§ TASK A
In the transducer project write-up, over how many values was the displayed pressure percentage averaged?
§ TASK B
Carry on the transducer project write-up, picking up right after its final sentence.

==== PROVIDED PASSAGE ====

In theory, pressure values off the FSR can be directly applied to servo motor output using the map() function . However, given the requirement of a “double transducer,” the intermediate step of IR transmit and receive inevitably adds noise to the output – undesirable if one’s goal is to transduce one value to another. The first method applied to reduce noise was to shield the rearranged IR components with a cardboard tube, whose inside face I coated in black ink – the objective being to block as much interference from outside the system as possible. Secondly, I adapted Mellis and Igoe’s basic smoothing algorithm such that a running average of 10 IR receiver readings is written to change the servo’s position. Although this did not eliminate all jitter in the motor’s movement, it greatly reduced it to an acceptable (non-annoying) level. The number of values over which to average for was chosen as a balance between output stability and responsiveness (more values to average = more input lag).

Day 2 (1.5 hours)
As a “for-fun” bonus, a 128×64 OLED display was added to the project to display live pressure values as a percentage; the harder the FSR is pressed, the greater the percentage. Implementing an I2C digital display for the first time in a project presented a bit of a challenge since many implementations exist and are often specialized towards specific display components. Fortunately, I was able to ascertain and adapt the necessary function from the Adafruit I2C library in order to display text. Like the servo motor output, the displayed pressure percentage was also smoothed over a running average of 15 values (determined to be the best of both stability and responsiveness). Adding the display followed a sort of theme with the project as a whole – taking advantage of FOSS resources to wire all the components as well as integrate them in code.

Days 3 & 4 (2.5 hours)
After the project was completed and presented in class, I photographed it using a lighting cube in my design studio, post-processed the images in Lightroom, and made a wiring diagram in Illustrator describing the electronics. Given more time, possible refinements include soldering components together and creating a housing to yield a higher degree of refinement. An intriguing extension includes testing different, more advanced smoothing algorithms in order to remove any discernible jitter in the outputs.

Discussion

At the beginning of our project, we very quickly agreed that creating some sort of game which required human interaction to trigger our transducers would be interesting because it extended both the complexity and range over which we could design the product. Having further become very interested in incorporating IR, light, and sound into our project we set about merging our broader project interests with these components in what became the ball in cup game. The process was wrought with several challenging aspects, and yet other surprisingly simple features. Below we discuss highlights from each, broken down into two parts: hardware-wise, and code-wise.

In our initial brainstorming, integrating several components into two coupled transistors via circuits seemed like a daunting task: each transduction piece was unknown to us and required unique circuit logic to parse and reason over on the arduino. For instance, our sound detector consisted of five ports, including three for sound reading: ‘audio’, ‘envelop’, and ‘gate’. Each port captured a different element of a sound, while only a single one contained the information we needed. However, with help from online sources and material covered in lecture, we surprisingly found that wiring up each component was surprisingly straightforward.

==== LISTING ====

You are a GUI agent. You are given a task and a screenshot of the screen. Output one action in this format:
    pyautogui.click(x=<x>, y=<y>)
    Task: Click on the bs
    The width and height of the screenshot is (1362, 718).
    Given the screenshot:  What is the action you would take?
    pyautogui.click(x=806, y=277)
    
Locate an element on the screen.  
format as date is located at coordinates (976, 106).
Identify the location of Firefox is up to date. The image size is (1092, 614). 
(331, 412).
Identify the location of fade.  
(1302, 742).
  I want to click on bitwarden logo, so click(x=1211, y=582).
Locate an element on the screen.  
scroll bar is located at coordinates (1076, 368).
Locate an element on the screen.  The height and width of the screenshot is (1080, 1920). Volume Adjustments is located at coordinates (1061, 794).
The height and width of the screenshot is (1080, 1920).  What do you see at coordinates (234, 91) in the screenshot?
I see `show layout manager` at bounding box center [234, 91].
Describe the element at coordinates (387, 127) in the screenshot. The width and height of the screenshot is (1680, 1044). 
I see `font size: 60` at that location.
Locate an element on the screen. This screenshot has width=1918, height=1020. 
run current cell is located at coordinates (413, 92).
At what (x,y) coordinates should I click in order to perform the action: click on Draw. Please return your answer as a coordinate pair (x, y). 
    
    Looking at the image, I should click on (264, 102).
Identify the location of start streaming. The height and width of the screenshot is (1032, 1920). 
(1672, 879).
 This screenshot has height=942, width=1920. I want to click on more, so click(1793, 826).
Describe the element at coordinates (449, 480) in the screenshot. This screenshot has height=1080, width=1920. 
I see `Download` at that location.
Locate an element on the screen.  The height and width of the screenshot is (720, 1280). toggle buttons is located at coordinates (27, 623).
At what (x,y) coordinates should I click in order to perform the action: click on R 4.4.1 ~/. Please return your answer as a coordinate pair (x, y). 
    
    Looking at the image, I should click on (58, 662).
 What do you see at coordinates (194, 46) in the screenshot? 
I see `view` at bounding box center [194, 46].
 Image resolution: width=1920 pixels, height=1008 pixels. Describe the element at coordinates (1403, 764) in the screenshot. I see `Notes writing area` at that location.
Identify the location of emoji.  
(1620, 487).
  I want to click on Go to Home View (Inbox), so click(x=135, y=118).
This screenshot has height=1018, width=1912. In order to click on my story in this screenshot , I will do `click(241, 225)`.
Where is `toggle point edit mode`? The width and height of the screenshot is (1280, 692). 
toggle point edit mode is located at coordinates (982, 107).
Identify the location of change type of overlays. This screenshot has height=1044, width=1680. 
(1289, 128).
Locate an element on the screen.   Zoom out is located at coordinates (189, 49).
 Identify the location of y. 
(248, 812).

====

§ OUTPUT A
It was averaged over a running average of 15 values.

§ OUTPUT B
Furthermore, we realized that to integrate each component to form our transducers, it was sufficient to set them all in parallel with one another. This observation greatly simplified our final circuit architecture, and proved to be easier to debug than a more complicated circuit.

In conjunction with putting together our hardware project components, we faced several challenges with designing our code structure. Because our goal was to design a game based off of a double transducer, we had to not only tie in each transduction component together to form the transducers and dependencies, but also had to seamlessly integrate other game parts to work in concert with the transducers. One challenging aspect of this was incorporating game state design into our project. Our vision was to have three game states: start, active, and terminal, each which was responsible for different aspects of the game. The role of the start state was to initialize all required components for the game, the active state served to perform all actions required while the game is ongoing, and the terminal state was meant to perform game ending functions. In terms of our code, the start state should initialize the stopwatch, and flags which dictate whether the game was active. The active state in turn should play the sound infinitely and detect if the IR sensor had been tripped, turning off the sound if true (first transducer). Meanwhile, the terminal state should be triggered by the absence of sound which causes the LED blinking series (second transducer) and terminates the game. This required a complete restructuring of our code because up until this point, both transducers were captured in a single if statement which detected whether the IR sensor had been detected. Thus, meeting our vision required breaking apart the transducers into the active and terminal game states, as well adding a new start state as well.

One aspect of our project we might have changed if we had more time was the type of sound emanating from an active game. Instead of playing a single monotone sound continuously, we think it would be interesting to instead change the sound based on elapsed time. This change would provide a unique form of participant feedback as it would give an indication of how long the game has been going on for.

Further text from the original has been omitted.